我が輩の携帯のディスプレイに“ヤコ”の文字が踊る…
わざと一拍置いた後、通話ボタンを押し言葉を掛ける。

この部屋に入ってから4時間、天井で微動にしていなかった我が輩を、
どこかに出掛けたと思い違いをしての電話らしい。

留守だと思い込んでいた部屋から飛び出したメロディーに、ヤコは驚いた様子だ。
…その声から察するに、どうやらヤコは壁の直ぐ傍に居るらしい。

我が輩は、言葉責めとも取れる嫌み混じりの返事を返しながら、その場所に歩み寄り…壁に背中を預けた。この壁を取り除けば、恐らくはヤコの背中が触れるのだろう…

そして3度目に、助手口調で放った嫌みの後、
ヤコは想定していなかった事実を漏らす――――


『そ、そりゃ部屋は分けたけどさ、行動まで全く別にしようとか、そんな事思ってなかったよ?その証拠に…』

…証拠?

『鍵かけてなかったし』


「・・・・なに?」

『だって下手に鍵なんか掛けてたら…』

「我が輩が壊すからか…」

『うん…部屋を分けたくらいであんたが引き篭もるなんて、予想できなかったし』


…では何か、ヤコは我が輩の乱入を拒んではいなかったと…?
それなら何故部屋を分ける必要があった?
我が輩の存在自体を拒むつもりが無いのなら、こんな薄い壁などぶち破ってでも越えたものを…
我が輩もまた、思い違いをしていたのか??
・・・意味が解らん。


『…ネウロ?』

「質問だ、ヤコ」

『なに?』

「部屋を分けた本当の理由はなんだ?」

『えっと、それはまあ…ケジメ…かな』

「…ケジメ?」

『ネウロさ、あの時…魔界から戻って一番に私を探してくれたでしょ?
そりゃあのやり方は問題だらけだったけど…
それでも私は嬉しかったよ…
あの瞬間、この3年間繰り返し考えてきた謎の答えが解けたんだから』

あの時、貴様も謎を解いていたのか…

『ネウロ』

「なんだ」


『桂木弥子は、脳噛ネウロを…愛してますっ!』


・・・・・・・・


あまりにストレート過ぎるヤコの言葉は、感情に疎かった我が輩にでも、疑問を抱く間すら与える事無く響いた。

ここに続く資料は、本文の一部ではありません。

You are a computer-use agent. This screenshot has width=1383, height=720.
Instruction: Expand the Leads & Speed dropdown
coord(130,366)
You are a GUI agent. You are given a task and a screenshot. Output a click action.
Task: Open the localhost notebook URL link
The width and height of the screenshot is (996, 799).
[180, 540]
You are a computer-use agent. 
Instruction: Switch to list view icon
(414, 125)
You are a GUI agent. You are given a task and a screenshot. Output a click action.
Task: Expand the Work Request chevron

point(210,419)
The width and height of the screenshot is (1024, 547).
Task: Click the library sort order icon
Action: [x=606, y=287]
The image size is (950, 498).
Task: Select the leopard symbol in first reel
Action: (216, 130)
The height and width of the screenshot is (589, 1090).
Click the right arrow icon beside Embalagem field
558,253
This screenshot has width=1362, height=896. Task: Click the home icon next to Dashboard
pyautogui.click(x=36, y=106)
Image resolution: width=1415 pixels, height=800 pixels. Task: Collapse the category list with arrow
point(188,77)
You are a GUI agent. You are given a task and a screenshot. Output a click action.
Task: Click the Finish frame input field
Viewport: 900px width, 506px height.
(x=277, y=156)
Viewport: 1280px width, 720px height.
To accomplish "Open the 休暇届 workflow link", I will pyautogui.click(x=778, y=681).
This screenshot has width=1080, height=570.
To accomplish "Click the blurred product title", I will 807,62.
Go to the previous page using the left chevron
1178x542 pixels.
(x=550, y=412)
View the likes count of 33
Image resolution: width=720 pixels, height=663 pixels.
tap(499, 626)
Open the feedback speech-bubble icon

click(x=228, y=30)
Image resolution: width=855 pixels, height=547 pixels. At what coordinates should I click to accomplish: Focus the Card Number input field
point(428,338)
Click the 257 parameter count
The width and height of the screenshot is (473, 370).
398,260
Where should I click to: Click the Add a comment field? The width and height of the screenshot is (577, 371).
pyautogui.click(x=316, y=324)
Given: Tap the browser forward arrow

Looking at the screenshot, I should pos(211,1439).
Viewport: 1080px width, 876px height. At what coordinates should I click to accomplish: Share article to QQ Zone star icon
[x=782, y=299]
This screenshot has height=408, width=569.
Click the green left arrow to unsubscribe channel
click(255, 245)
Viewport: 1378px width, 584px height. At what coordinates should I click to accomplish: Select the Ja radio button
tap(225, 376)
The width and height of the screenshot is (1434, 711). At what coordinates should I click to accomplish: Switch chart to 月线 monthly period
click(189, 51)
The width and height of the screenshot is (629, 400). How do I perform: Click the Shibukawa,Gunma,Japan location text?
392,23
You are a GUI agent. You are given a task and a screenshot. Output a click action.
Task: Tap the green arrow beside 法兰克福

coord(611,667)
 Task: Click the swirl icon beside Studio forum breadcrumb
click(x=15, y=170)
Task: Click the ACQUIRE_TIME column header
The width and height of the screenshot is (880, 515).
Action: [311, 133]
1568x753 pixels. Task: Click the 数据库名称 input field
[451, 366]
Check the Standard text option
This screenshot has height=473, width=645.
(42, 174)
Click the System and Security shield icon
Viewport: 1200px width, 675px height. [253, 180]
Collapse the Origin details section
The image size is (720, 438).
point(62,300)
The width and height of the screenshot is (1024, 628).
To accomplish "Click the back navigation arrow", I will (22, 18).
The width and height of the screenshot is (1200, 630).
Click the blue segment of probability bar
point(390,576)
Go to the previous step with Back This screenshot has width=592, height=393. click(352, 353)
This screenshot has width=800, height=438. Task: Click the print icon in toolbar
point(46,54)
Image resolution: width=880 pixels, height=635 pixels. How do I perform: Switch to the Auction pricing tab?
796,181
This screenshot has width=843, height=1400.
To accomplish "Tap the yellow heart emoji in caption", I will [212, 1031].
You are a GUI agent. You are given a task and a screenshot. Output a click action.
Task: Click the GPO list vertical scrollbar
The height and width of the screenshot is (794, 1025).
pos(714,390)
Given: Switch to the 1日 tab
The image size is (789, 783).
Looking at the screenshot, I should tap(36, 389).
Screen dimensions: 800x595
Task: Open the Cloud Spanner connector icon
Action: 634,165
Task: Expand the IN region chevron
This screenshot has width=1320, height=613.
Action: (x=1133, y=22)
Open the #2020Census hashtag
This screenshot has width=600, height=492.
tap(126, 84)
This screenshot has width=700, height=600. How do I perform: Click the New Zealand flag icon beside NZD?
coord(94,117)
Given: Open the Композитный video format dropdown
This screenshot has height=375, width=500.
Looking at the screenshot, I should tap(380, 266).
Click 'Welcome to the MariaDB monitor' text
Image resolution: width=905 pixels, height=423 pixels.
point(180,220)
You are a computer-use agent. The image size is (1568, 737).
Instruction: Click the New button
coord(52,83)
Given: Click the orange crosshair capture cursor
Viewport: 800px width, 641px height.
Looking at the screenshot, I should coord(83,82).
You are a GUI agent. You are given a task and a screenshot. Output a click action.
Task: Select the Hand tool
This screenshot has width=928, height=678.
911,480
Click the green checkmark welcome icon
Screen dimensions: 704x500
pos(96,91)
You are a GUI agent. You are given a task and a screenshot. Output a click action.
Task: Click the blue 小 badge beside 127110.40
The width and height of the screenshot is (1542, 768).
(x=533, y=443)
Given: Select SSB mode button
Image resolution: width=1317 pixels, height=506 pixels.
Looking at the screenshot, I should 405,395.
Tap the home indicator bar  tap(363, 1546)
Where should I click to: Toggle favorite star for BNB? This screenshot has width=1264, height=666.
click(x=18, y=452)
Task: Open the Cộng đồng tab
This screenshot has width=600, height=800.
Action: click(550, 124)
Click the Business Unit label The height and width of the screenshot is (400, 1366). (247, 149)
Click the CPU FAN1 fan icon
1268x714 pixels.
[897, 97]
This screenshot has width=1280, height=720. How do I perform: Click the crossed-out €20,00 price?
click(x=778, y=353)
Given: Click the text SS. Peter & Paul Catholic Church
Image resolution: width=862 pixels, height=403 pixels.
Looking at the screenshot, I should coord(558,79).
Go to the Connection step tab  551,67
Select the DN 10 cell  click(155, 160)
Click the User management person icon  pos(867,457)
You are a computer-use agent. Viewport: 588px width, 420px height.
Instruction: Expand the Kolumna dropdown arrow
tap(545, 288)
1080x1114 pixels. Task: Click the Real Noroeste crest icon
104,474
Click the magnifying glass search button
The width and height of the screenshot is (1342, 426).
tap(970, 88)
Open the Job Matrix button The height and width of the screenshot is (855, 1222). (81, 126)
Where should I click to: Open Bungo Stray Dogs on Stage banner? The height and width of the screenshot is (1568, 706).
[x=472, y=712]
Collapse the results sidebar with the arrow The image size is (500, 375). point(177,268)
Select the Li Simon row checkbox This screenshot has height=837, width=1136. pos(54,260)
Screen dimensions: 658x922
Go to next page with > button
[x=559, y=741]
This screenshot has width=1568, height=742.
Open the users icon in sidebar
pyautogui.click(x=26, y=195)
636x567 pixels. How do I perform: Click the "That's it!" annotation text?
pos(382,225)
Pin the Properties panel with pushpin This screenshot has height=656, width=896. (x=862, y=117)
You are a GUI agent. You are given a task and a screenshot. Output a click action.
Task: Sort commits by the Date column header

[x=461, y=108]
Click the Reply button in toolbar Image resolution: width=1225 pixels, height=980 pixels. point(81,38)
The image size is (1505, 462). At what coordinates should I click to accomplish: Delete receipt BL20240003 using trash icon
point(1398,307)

『…あ、あれ?今の告白だったんだけど…何も言ってくれないの…?』

受話器越しのヤコの声に苦笑が混じる…

響き過ぎて言葉を失ったのだ…解らんのかミジンコめ。



「…携帯を耳から外せ」

『な、なんで?』

「そして壁に耳を付けろ」

『・・・・』

いう通りにしたようだ。小さな物音が、ヤコの体勢の変化を我が輩に告げた。


薄い壁を挟んだヤコの耳に、戻る過程で自ら解き確定付けた答えを…直接流し込む。


「ヤコ…愛している」





「…うん、ありがとう」というヤコの消え入るような肉声が、壁越しに返された。
体温など伝わるはずのない壁が、ヤコ分の暖かさを我が輩に抱かせる。
今我が輩の温もりは、しっかりとヤコを包んでいるのだろうか…
壁に唇を近付けたままで、その先のヤコを想う。


この感覚が錯覚だとしても、想いが通じているのなら、現実のものと何も変わりはしないのだろう。

不意に携帯からヤコの声が漏れ出す。

『…待っててくれる?』

「待つ?」

この期に及んで何をだ。

『ケジメの話…覚悟が出来たら私から行くから…だからそれまでは、部屋を分けさせて』

・・・つまり、心と身体の覚悟は別物だと言いたいのか。

「いつになるのだそれは…」

『え…わ、解んないけどとにかく待って!まだ気持ちに気付いたばっかなのに、いきなりそこまで進展できないよぉ!』

…なる程、
ヤコが部屋を分けるのは、想いの確信であり、それに伴う新たな覚悟を得る為の…準備期間という事か。

ならば待ってやろうではないか。

「よかろう…ただし」

『…え、条件付き?』

「取り消しなどは却下するぞ。来る時は二度と逃げられん覚悟で来い」

『う、うん、解った…』


ヤコに更なる覚悟の上乗せをし追いつめた後、我が輩から携帯を切った。



強制は無意味。

そんな事はとうにヤコから学んだ。


…さて、いくつの謎ののちに、ヤコの鍵は開くのか・・・・


―――――――――――――――――――――――――――――――――――――‥…10分後。


♪♪♪〜

「ヤコか、なんだ」

『ネ、ネウロあのさ…部屋代わってくんない?』

「何故だ」

『いやちょっと問題が発生しちゃってね…出来ればそっちの部屋に移りたいんだけど…』

「…だから理由は?」

『うっ…と、隣りが新婚さんなんだよ!!』

「フハハッ、貴様もそう遠くない未来に経験する事だ、後学の為に得意の聞き耳でも立てておけ」

『冗談でしょっ!?こんなんじゃ寝らんないよ!お願いだから部屋代わっ「断る!」

『この外道ッ!!』

「どうしてもというのなら、その部屋をキャンセルして来い」

『!!!!!』

「そうだな、今から5分間だけこの部屋の鍵を開けておいてやろう」

『5、5分!?』

「ああ、言っておくがこれは強制では無いぞ?選択権は貴様にある…存分に悩め」

『悩む時間すら無いわっ!!!』

ブチッ!



案ずるより生むが易しとは良く言ったものだ。
4時間かけた状況分析も、ほんの数分の会話で覆されるのだからな…

手本などなくとも、キッチリ向き合えば道は開ける。男と女とは、そういうものなのかもしれん。

「明日の謎の味は、格別なものになりそうだな…」


我が輩は、腰掛けていたベッドから立ち上がると、けたたましく転がり込んできた恋人を…暖かく迎え入れた。




Fin.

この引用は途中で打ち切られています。